─── Exercise material ───

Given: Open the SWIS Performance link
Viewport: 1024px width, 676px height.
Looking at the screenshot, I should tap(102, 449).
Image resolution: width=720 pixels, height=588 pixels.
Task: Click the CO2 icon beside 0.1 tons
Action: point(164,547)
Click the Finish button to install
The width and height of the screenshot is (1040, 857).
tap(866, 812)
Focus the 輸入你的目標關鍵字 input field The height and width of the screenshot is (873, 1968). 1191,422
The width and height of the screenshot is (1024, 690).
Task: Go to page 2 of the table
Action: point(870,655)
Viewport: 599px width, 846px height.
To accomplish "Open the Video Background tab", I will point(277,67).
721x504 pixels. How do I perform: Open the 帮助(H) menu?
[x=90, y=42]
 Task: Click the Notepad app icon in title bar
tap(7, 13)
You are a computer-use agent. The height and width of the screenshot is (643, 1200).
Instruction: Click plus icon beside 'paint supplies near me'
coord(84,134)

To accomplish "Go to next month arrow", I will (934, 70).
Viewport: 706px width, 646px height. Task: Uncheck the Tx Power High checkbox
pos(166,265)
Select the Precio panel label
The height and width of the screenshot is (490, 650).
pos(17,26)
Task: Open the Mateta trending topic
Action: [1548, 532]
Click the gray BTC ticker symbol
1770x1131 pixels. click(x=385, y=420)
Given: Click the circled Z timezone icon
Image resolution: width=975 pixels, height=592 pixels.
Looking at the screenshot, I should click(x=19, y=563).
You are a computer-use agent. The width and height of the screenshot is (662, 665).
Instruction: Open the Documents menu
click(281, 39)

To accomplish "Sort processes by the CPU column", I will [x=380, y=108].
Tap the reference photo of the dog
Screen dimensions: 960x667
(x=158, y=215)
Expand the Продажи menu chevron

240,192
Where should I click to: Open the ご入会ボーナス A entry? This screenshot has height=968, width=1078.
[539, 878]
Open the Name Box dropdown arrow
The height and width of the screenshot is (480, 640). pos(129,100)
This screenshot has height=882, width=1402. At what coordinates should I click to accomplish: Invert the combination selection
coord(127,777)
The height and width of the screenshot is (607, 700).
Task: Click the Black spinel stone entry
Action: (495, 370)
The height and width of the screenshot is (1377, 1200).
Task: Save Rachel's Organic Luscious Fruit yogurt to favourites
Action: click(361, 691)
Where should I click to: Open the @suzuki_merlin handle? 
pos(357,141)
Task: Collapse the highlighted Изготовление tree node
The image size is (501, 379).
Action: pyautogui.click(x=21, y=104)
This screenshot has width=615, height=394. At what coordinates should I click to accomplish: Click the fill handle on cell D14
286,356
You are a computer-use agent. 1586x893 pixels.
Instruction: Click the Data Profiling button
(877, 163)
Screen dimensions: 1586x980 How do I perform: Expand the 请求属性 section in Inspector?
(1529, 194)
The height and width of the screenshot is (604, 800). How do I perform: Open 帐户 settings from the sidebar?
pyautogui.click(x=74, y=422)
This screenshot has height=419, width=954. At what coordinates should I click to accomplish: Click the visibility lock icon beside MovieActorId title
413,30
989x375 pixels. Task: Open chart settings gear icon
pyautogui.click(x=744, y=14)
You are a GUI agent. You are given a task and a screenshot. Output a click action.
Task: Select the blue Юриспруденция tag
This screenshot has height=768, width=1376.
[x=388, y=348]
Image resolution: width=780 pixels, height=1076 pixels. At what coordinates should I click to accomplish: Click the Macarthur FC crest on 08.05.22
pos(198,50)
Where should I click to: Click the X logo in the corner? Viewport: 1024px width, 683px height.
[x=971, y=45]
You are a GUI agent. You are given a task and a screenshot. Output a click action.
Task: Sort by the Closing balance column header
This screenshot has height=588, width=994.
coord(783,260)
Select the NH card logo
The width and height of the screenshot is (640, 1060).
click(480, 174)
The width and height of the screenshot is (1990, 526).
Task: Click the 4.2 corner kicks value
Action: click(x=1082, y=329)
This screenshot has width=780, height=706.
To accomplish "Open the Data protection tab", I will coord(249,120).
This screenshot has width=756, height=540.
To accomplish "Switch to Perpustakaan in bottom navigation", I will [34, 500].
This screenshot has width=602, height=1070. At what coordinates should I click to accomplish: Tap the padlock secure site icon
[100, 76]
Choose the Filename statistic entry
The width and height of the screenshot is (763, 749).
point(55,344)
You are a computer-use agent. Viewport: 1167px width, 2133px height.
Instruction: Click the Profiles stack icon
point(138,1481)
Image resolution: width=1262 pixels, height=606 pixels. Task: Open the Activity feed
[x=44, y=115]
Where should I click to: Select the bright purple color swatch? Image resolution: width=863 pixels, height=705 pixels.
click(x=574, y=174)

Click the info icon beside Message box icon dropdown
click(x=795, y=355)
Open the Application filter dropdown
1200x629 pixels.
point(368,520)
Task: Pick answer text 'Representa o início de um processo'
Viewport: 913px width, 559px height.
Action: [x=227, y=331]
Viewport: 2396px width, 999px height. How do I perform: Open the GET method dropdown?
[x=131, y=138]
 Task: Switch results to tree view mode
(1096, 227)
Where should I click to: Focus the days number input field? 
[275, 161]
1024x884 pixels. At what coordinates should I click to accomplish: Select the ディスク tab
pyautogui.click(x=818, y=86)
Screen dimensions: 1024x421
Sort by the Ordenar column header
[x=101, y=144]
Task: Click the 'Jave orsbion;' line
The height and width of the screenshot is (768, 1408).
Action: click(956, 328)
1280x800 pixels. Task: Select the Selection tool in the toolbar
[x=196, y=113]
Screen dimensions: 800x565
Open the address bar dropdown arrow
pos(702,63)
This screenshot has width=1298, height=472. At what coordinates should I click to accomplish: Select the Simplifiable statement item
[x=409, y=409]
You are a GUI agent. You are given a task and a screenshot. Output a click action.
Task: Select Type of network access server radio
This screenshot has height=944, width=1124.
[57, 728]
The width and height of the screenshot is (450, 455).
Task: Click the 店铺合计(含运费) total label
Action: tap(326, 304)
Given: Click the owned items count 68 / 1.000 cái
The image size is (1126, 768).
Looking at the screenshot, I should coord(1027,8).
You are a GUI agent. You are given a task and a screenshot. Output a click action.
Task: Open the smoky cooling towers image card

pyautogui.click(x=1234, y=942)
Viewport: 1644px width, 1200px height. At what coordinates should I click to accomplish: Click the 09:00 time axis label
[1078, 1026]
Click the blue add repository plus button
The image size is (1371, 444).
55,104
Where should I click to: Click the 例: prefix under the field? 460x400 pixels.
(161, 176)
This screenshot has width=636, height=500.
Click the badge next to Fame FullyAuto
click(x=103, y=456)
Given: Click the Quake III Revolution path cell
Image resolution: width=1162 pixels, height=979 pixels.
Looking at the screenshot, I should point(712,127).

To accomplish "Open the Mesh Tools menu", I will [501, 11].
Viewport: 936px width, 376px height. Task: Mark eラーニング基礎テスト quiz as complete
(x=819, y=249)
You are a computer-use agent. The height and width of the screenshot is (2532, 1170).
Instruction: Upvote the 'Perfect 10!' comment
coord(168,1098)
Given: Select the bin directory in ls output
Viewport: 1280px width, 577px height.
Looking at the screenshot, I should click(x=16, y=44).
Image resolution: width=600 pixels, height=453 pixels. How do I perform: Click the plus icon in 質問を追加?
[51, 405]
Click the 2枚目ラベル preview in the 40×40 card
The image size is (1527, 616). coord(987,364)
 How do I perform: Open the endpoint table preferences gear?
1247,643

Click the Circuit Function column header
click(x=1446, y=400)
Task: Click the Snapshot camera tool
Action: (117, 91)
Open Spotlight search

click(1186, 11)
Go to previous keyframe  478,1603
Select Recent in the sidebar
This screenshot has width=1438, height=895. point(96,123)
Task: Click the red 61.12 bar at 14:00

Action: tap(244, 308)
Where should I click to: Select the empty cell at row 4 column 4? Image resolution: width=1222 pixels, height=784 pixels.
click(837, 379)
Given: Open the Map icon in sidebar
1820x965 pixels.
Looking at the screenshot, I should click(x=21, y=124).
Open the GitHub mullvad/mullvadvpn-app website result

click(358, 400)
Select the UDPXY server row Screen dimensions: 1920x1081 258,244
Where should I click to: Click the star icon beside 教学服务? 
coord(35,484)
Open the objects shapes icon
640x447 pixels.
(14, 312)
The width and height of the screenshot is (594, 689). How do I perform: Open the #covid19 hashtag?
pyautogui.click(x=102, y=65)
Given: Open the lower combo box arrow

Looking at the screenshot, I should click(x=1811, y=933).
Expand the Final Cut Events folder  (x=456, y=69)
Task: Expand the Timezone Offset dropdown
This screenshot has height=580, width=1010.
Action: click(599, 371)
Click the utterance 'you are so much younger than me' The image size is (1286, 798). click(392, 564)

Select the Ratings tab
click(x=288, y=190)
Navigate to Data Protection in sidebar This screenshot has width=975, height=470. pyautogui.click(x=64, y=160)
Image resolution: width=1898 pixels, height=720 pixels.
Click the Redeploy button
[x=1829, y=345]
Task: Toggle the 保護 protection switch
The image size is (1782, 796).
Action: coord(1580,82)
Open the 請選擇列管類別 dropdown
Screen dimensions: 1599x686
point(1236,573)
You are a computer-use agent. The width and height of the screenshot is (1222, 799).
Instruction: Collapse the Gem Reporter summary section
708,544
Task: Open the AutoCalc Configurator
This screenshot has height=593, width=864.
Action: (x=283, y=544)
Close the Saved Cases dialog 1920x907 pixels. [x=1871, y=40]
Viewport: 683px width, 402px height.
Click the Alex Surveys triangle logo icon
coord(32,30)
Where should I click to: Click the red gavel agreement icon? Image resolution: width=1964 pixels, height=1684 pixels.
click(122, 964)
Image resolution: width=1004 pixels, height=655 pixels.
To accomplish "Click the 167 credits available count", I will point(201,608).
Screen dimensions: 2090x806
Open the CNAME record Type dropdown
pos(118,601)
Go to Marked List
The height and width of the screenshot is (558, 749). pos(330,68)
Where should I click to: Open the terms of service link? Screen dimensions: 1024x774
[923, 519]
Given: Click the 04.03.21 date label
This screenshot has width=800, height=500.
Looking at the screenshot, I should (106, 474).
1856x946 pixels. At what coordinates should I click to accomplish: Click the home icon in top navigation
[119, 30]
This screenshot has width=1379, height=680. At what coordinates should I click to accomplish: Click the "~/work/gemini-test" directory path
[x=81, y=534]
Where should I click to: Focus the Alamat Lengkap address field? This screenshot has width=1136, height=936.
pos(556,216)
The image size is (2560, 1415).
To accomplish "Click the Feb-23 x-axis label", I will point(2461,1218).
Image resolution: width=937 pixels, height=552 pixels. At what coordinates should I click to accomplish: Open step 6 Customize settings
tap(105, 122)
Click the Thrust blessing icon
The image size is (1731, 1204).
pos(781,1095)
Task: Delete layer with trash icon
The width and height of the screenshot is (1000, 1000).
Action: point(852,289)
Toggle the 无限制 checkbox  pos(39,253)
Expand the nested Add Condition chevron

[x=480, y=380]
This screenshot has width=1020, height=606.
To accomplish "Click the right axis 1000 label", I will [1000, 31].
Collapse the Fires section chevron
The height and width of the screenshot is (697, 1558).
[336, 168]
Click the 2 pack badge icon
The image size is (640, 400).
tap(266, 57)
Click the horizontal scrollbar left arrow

───

Repeat, word for word, the lines above between the line holding "1856x946 pixels. At" and the line holding "Click the Thrust blessing icon", inclusive; omit everything else.

1856x946 pixels. At what coordinates should I click to accomplish: Click the home icon in top navigation
[119, 30]
This screenshot has width=1379, height=680. At what coordinates should I click to accomplish: Click the "~/work/gemini-test" directory path
[x=81, y=534]
Where should I click to: Focus the Alamat Lengkap address field? This screenshot has width=1136, height=936.
pos(556,216)
The image size is (2560, 1415).
To accomplish "Click the Feb-23 x-axis label", I will point(2461,1218).
Image resolution: width=937 pixels, height=552 pixels. At what coordinates should I click to accomplish: Open step 6 Customize settings
tap(105, 122)
Click the Thrust blessing icon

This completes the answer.